Posts Tagged 'Parsing'

Weak AI to Step against Context Free Grammars?

This article stems from a practical problem. If you’re worried I’ll be barking up my own tree, you are right. Otherwise, read on and bark along.

My new code editor is now available for trying out. ee-ide doesn’t boast much for now, but the underlying application platform, Kippu (?Kiphu) – based on a trial F* implementation, is more than promising, and I feel encouraged given a mere 52 hours logged into my project manager.

When quoting that I write development tools, I often meet a do we need another IDE shrug kinda thing. People just quote Eclipse and Netbeans, or backtrack to IntelliJ.

I beg to differ. Have a look at Antegram for web or Antegram for java and you’ll get a feel of how alluringly different an IDE can be.

Now to the point. ee-ide is a kind of prequel to Antegram. Since I dropped XML annotated code for now (just for now), I may have to give in a little to the establishment:

  • Syntax highlighting
  • Code validation
  • Hinted typing (e.g: displaying a drop down menu showing all functions available from a given variable)
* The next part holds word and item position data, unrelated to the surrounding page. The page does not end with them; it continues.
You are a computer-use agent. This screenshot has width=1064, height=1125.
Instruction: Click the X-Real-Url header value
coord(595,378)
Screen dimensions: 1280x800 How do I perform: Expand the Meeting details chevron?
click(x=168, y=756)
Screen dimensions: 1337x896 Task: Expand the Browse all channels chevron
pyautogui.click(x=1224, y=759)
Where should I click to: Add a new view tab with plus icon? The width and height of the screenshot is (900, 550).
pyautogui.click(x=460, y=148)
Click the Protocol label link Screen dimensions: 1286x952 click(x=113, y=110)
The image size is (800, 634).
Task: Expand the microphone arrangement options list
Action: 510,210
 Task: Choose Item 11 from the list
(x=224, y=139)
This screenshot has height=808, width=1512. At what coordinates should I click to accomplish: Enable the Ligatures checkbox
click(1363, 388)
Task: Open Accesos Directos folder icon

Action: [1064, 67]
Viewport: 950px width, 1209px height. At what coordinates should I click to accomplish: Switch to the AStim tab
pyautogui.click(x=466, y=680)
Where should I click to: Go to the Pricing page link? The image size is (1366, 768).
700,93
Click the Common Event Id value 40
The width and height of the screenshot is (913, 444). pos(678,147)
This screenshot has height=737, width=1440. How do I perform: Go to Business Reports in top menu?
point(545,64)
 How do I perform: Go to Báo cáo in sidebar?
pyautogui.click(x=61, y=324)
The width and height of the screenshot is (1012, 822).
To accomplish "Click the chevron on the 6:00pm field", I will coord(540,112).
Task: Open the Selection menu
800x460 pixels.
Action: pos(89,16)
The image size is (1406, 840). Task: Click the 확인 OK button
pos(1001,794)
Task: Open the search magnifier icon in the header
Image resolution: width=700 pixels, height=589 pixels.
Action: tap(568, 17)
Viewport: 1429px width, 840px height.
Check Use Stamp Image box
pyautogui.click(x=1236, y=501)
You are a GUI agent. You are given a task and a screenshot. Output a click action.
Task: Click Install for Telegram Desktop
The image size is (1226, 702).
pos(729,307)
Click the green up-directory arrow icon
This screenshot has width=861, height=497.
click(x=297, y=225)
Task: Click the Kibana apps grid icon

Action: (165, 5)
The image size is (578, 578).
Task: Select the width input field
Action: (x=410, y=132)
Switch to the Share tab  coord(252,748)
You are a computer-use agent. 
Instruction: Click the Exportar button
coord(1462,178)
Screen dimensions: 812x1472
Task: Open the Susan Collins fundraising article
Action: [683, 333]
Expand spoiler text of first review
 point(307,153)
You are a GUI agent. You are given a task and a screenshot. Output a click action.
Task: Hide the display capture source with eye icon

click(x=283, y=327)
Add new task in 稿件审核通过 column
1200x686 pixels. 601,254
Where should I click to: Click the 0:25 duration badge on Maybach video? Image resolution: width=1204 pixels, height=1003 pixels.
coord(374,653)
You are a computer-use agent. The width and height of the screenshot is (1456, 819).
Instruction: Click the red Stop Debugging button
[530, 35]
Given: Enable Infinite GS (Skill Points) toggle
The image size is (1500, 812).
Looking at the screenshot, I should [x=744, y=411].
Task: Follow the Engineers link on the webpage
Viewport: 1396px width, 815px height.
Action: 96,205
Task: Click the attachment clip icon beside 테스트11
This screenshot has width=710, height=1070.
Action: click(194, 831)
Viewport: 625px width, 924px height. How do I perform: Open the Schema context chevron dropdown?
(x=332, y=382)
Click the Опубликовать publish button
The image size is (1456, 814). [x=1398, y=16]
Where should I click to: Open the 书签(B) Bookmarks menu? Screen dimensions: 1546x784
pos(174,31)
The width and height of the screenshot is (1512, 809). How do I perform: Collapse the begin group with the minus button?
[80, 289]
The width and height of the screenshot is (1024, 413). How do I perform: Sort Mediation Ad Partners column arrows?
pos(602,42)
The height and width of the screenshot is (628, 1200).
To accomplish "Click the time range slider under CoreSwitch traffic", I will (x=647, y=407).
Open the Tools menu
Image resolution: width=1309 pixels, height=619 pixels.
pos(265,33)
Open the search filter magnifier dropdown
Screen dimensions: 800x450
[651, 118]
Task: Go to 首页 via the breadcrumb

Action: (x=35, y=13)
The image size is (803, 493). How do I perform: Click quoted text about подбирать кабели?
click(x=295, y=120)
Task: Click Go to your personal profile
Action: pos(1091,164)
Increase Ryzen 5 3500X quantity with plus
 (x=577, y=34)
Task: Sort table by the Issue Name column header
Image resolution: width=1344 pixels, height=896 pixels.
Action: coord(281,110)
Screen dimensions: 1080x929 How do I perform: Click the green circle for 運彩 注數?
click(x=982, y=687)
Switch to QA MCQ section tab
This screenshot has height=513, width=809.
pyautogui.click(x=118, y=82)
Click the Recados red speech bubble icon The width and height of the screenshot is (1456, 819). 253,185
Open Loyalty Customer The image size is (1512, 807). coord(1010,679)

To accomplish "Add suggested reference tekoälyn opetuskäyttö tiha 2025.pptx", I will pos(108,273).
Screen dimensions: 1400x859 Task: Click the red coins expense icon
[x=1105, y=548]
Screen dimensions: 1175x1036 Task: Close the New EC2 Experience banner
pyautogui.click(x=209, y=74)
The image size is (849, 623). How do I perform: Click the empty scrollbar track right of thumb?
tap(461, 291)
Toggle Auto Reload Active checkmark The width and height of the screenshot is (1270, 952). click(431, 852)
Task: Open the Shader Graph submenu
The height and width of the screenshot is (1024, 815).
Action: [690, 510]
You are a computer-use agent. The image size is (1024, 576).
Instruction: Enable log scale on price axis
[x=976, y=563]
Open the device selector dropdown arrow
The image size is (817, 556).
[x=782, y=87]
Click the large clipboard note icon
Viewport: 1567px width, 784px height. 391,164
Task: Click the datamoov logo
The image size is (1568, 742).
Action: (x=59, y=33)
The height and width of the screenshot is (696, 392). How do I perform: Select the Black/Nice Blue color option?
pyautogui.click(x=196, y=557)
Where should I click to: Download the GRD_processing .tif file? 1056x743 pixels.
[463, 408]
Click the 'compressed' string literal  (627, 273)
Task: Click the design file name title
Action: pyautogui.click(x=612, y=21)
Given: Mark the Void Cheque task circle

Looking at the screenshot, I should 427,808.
I can’t really dedicate time to each and every language out there, and a soon to be, fast and ready extension framework won’t allow me to just sit and wait (for somebody else to integrate parsing functionality on a case basis). Instead, I’ll be looking for simple analysis techniques to help me providing fairly reliable services. For example:

  • Discovering language tokens – An example of that is when a token appears in all, or nearly all, files of a given type.
  • Semantic closure – a name occuring only once in a file is a sign that something’s going on. It could be that the name hasn’t been spelled correctly, or it could be that the name is defined elsewhere (for example, in a file referred by name in the current source file)
  • Terminals – given correct productions in a given language, we can surely evaluate with fair confidence what does (and doesn’t) count as a valid line terminal.
  • Brackets – even if we don’t know what bracketting style is used outfront, we can use valid code to detect ‘immutable pairs’ that constitute brackets in a given language.
  • Foreign forms – just today, a colleague pointed out my giving into old habits by declaring variables using C++/Java syntax. Unfortunately I meant writing AS3 code. This kind of error shouldn’t be too hard to spot, even without language specific knowledge.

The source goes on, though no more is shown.